» DATA:
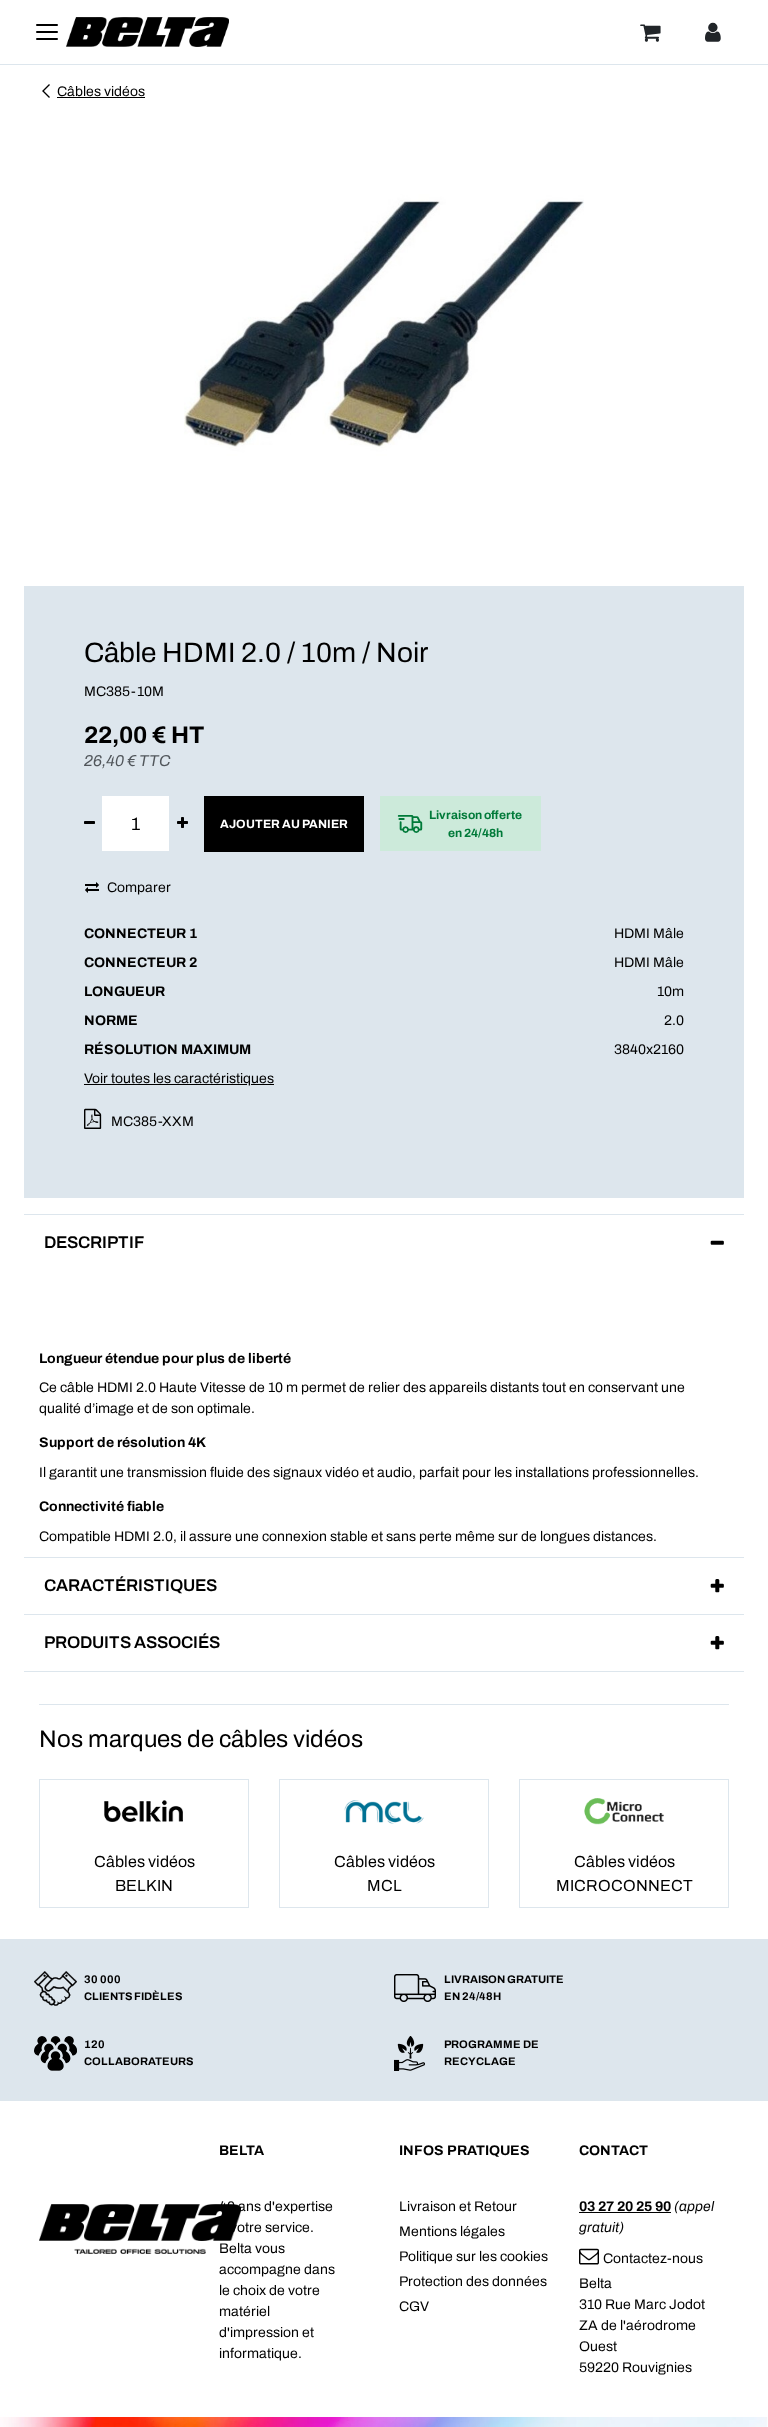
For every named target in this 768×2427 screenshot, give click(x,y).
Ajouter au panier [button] (284, 824)
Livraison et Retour (458, 2206)
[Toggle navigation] (47, 32)
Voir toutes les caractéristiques (179, 1078)
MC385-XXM (152, 1121)
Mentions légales (452, 2231)
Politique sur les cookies (473, 2256)
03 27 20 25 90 (625, 2206)
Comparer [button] (139, 887)
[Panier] (650, 32)
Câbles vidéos (101, 91)
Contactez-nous (653, 2258)
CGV (414, 2306)
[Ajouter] (182, 823)
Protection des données (473, 2281)
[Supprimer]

» WORK TO COMPLETE:
Here, the lines to copy run from the one containing "Comparer [button] (139, 887)" to the final line of the listing; copy them exactly and nothing else.

» SOLUTION TO THE EXERCISE:
Comparer [button] (139, 887)
[Panier] (650, 32)
Câbles vidéos (101, 91)
Contactez-nous (653, 2258)
CGV (414, 2306)
[Ajouter] (182, 823)
Protection des données (473, 2281)
[Supprimer]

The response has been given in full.